Behamberg

Erstellt am 28. Dezember 2016, 05:29

von Sabine Hummer

Fahrräder haben ab jetzt Vorrang. Im Jahr 2017 wird die Ortsdurchfahrt von Ramingdorf zur Fahrradstraße. Damit soll dem regen Durchzugsverkehr ein Ende bereitet werden.

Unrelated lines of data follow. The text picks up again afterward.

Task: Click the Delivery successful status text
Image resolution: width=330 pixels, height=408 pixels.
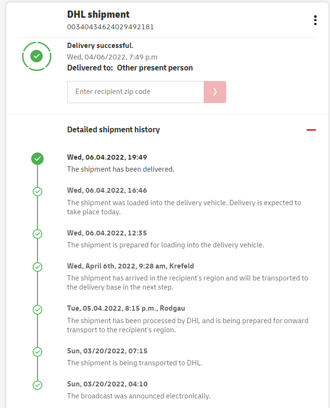Action: click(x=100, y=46)
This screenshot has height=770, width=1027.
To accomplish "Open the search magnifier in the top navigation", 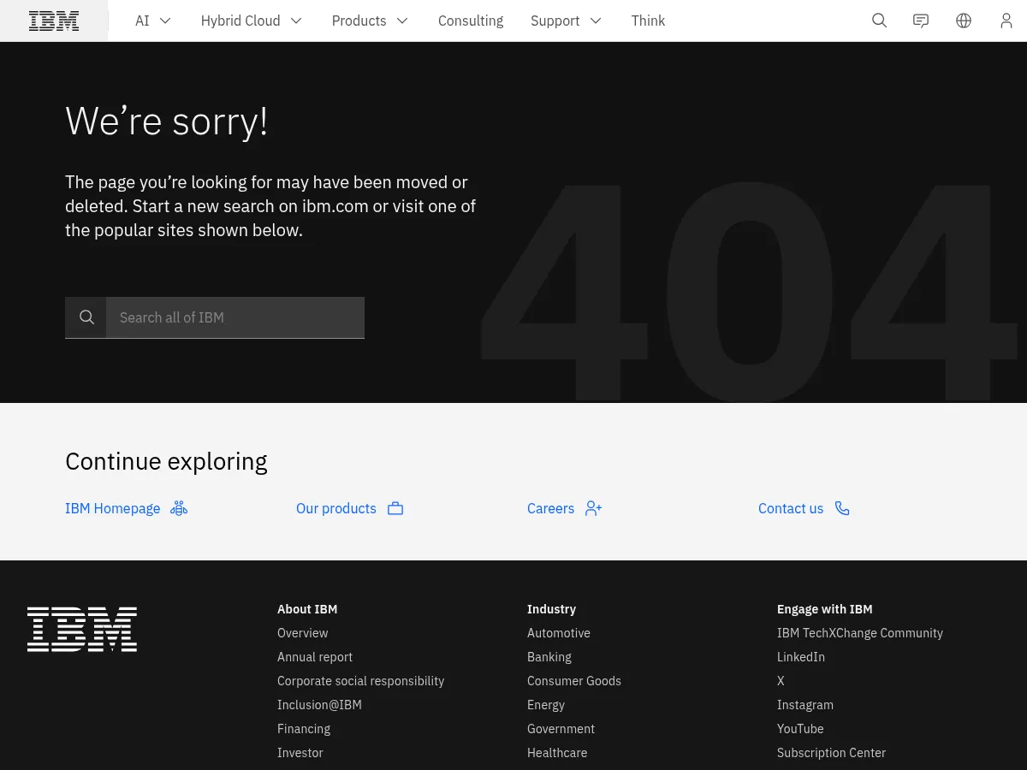I will (x=879, y=21).
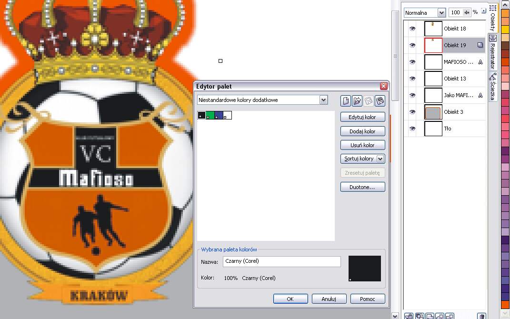Viewport: 510px width, 319px height.
Task: Click the open palette folder icon
Action: 357,100

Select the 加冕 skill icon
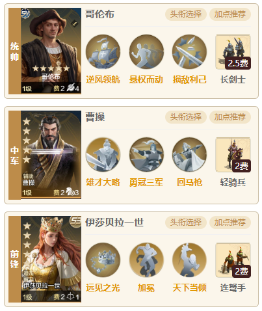coord(146,260)
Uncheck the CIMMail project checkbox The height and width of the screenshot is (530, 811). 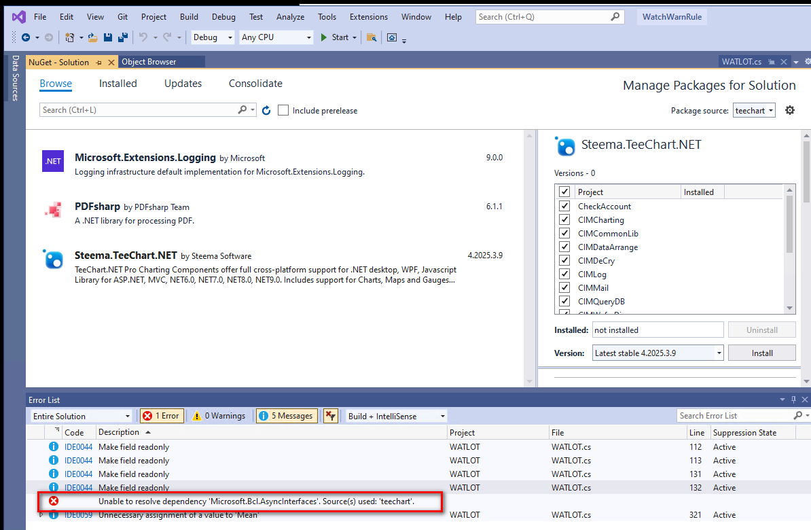[564, 287]
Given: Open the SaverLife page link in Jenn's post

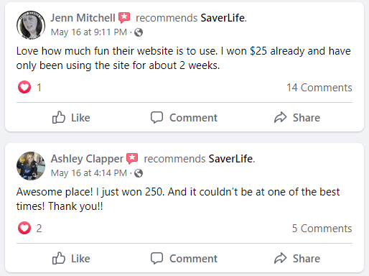Looking at the screenshot, I should 223,18.
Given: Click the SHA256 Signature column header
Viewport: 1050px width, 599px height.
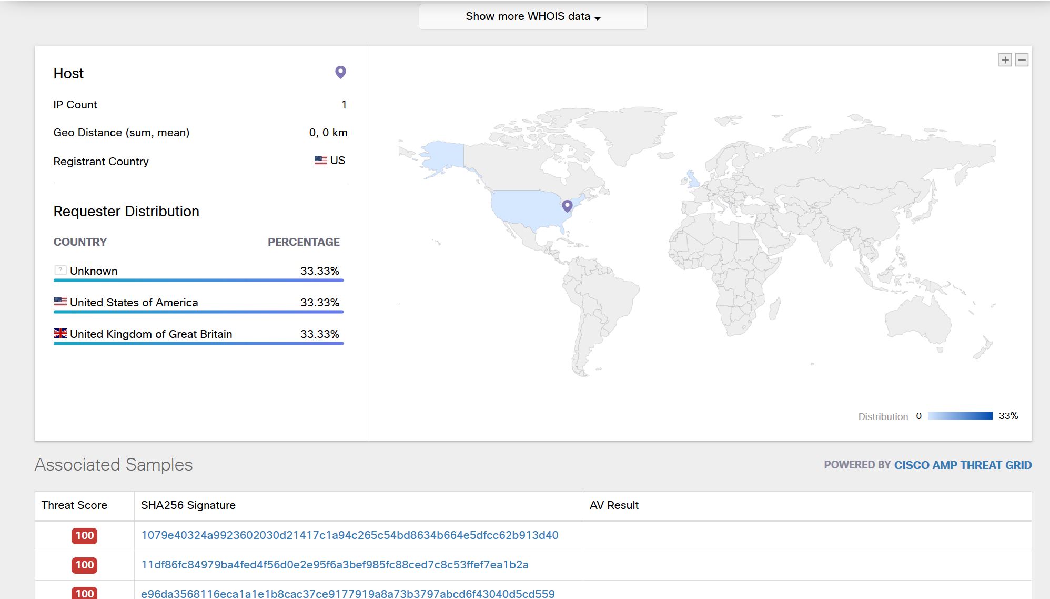Looking at the screenshot, I should 188,505.
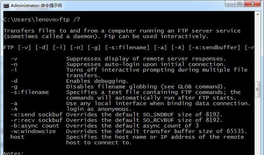
Task: Click the FTP usage syntax line
Action: (x=129, y=48)
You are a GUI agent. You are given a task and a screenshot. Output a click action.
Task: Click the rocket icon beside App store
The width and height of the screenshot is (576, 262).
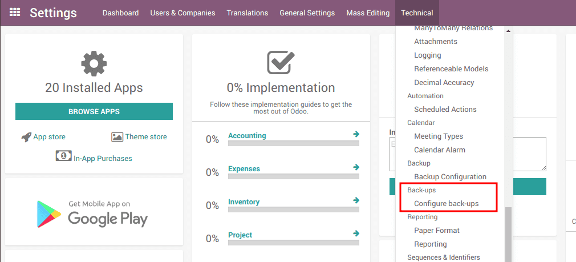(x=26, y=137)
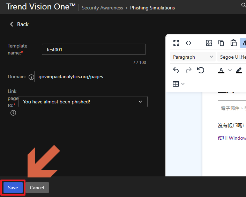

Die Freude über die baldige Verkehrsentlastung ist bei den Ramingdorfern groß, v.l. Gemeinderat Bernhard Lueger, Gemeinderätin Elisabeth Kastner, Bürgermeister Karl Josef Stegh, Elisabeth Hofbauer, Vizebürgermeister Manfred Zeitlhofer, Michael Hofbauer sowie Raphael und Julia Hofbauer.  |  NOEN, privat

Obwohl der Behamberger Ortsteil Ramingdorf seit Langem über eine Umfahrungsstraße verfügt, ist die Verkehrsbelastung im Ort erheblich. „Grund sind vor allem die vielen Pendler, die auf dem Weg zu ihrem Arbeitsplatz und nach Hause die direkte Route durch das Ortszentrum nehmen“, sagt Bürgermeister Karl Josef Stegh. 7.000 Arbeitsplätze finden sich nämlich in unmittelbarer Nähe im benachbarten Steyr. „Vor allem in den Stoßzeiten ist die Belastung enorm“, bedauert er die Anrainer. Um den Verkehr im Fließen zu halten, wurde vor einigen Jahren die Kreuzung Gußwerk-straße-Messererstraße umgebaut – eine wirkliche Besserung der Lage vor Ort brachte das für die Ramingdorfer Bürger aber nicht.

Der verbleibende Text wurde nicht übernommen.